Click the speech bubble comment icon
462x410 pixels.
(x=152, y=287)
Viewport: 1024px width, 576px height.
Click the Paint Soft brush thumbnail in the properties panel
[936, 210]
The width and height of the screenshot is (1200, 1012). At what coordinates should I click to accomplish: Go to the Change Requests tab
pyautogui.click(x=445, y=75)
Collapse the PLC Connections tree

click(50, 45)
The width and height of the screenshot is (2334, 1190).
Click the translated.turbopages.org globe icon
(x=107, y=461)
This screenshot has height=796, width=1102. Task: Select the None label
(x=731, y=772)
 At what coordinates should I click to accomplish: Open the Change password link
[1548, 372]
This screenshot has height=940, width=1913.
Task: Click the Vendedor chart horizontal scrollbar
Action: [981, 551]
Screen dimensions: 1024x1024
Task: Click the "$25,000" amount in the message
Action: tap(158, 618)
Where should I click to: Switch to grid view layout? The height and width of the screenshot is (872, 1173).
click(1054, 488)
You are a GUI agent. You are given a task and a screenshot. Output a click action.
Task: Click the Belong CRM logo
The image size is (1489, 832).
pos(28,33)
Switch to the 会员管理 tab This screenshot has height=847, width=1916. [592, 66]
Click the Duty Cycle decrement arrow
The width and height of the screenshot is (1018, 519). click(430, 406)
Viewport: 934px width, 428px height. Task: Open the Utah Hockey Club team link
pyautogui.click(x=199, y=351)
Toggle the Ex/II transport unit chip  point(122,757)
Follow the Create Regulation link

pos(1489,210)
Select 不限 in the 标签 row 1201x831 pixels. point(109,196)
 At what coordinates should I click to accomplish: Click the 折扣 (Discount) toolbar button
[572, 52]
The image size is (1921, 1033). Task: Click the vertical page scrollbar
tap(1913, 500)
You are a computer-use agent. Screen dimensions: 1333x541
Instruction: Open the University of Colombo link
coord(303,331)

———

◆ **EXERCISE DESCRIPTION**
Reproduce every one of the items above verbatim, keeping each line in its original order.

◆ **EXERCISE ANSWER**
Click the speech bubble comment icon
462x410 pixels.
(x=152, y=287)
Viewport: 1024px width, 576px height.
Click the Paint Soft brush thumbnail in the properties panel
[936, 210]
The width and height of the screenshot is (1200, 1012). At what coordinates should I click to accomplish: Go to the Change Requests tab
pyautogui.click(x=445, y=75)
Collapse the PLC Connections tree

click(50, 45)
The width and height of the screenshot is (2334, 1190).
Click the translated.turbopages.org globe icon
(x=107, y=461)
This screenshot has height=796, width=1102. Task: Select the None label
(x=731, y=772)
 At what coordinates should I click to accomplish: Open the Change password link
[1548, 372]
This screenshot has height=940, width=1913.
Task: Click the Vendedor chart horizontal scrollbar
Action: [981, 551]
Screen dimensions: 1024x1024
Task: Click the "$25,000" amount in the message
Action: tap(158, 618)
Where should I click to: Switch to grid view layout? The height and width of the screenshot is (872, 1173).
click(1054, 488)
You are a GUI agent. You are given a task and a screenshot. Output a click action.
Task: Click the Belong CRM logo
The image size is (1489, 832).
pos(28,33)
Switch to the 会员管理 tab This screenshot has height=847, width=1916. [592, 66]
Click the Duty Cycle decrement arrow
The width and height of the screenshot is (1018, 519). click(430, 406)
Viewport: 934px width, 428px height. Task: Open the Utah Hockey Club team link
pyautogui.click(x=199, y=351)
Toggle the Ex/II transport unit chip  point(122,757)
Follow the Create Regulation link

pos(1489,210)
Select 不限 in the 标签 row 1201x831 pixels. point(109,196)
 At what coordinates should I click to accomplish: Click the 折扣 (Discount) toolbar button
[572, 52]
The image size is (1921, 1033). Task: Click the vertical page scrollbar
tap(1913, 500)
You are a computer-use agent. Screen dimensions: 1333x541
Instruction: Open the University of Colombo link
coord(303,331)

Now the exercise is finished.